The value of that parameter that best describes the data is computed from the mean of all of the active bout lengths. Thus, the mean computed from the data is the optimal parameter value.
But how confident are we in this value? What if we could somehow measure a collection of inter-incident times again? What would we get for the mean?
We can plot the ECDF of the resampled data, along with the mean inter-incident time computed from this resampled data set. We get a slightly different value than we got from the original data.
We can do this procedure again and again and again and again and again and again.
Each value of the mean inter-incident time is a bootstrap replicate, which is generally a statistic computed from a resampled data set. In this case, that statistic is the mean.
The `dc_stat_think` module has a function to draw bootstrap replicates from a data set. For example, you can use it to draw ten thousand replicates of the mean from a data set.
In looking at the plot of the replicates, shown by the vertical gray lines, we see that the replicates lie somewhere between about 70 and 100 days. This is roughly the bootstrap confidence interval of the mean inter-incident time.

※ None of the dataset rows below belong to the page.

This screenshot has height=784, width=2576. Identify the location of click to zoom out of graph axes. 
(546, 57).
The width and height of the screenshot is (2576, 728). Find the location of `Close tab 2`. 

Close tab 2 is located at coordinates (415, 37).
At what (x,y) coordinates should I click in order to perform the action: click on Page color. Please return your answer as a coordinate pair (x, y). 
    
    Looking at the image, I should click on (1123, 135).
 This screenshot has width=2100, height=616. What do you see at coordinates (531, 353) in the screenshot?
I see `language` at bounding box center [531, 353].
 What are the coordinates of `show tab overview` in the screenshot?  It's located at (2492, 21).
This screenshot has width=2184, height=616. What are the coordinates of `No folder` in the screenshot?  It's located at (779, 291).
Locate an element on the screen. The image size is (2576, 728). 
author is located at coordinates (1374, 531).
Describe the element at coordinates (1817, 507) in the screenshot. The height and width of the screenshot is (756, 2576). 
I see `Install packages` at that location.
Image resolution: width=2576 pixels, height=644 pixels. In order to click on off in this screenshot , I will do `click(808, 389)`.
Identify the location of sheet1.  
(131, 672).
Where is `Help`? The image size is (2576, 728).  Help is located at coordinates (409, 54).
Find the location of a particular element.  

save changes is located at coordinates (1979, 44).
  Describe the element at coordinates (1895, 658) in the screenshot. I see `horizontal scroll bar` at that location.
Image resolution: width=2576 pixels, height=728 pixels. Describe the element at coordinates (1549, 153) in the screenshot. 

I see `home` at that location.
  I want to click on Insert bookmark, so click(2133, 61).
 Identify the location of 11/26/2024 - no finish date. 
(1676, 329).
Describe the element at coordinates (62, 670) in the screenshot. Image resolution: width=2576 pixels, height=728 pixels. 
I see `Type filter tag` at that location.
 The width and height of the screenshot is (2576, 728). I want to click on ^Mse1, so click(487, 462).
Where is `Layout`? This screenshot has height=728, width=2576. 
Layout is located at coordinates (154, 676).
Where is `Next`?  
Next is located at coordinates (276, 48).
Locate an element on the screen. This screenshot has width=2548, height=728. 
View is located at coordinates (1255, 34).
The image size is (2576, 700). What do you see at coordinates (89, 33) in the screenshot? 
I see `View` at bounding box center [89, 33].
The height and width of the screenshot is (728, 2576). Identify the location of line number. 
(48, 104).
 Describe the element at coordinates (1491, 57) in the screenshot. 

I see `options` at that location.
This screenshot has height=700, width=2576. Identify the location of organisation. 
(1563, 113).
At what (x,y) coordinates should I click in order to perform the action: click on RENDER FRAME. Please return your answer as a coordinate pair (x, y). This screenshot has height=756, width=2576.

Generally, a p-percent confidence interval can by defined as follows. If we repeated measurements over and over again, p% of the observed values would lie within the p% confidence interval.
Because the bootstrap replicates are simulating measurements over and over again, we can simply take percentiles of the bootstrap replicates to compute the confidence interval.
For the 95% confidence interval, we compute the 2.5th and 97.5th percentiles.
We can do that using Numpy's `percentile()` function. The first argument is an array containing the bootstrap replicates, and the second is a list or tuple with the desired percentiles. We get a 95% confidence interval the spans from 73 to 102 days.
Now that you are refamiliarized with computing optimal parameters and obtaining bootstrap confidence intervals, you can quantify active bout lengths of wild type and mutant fish.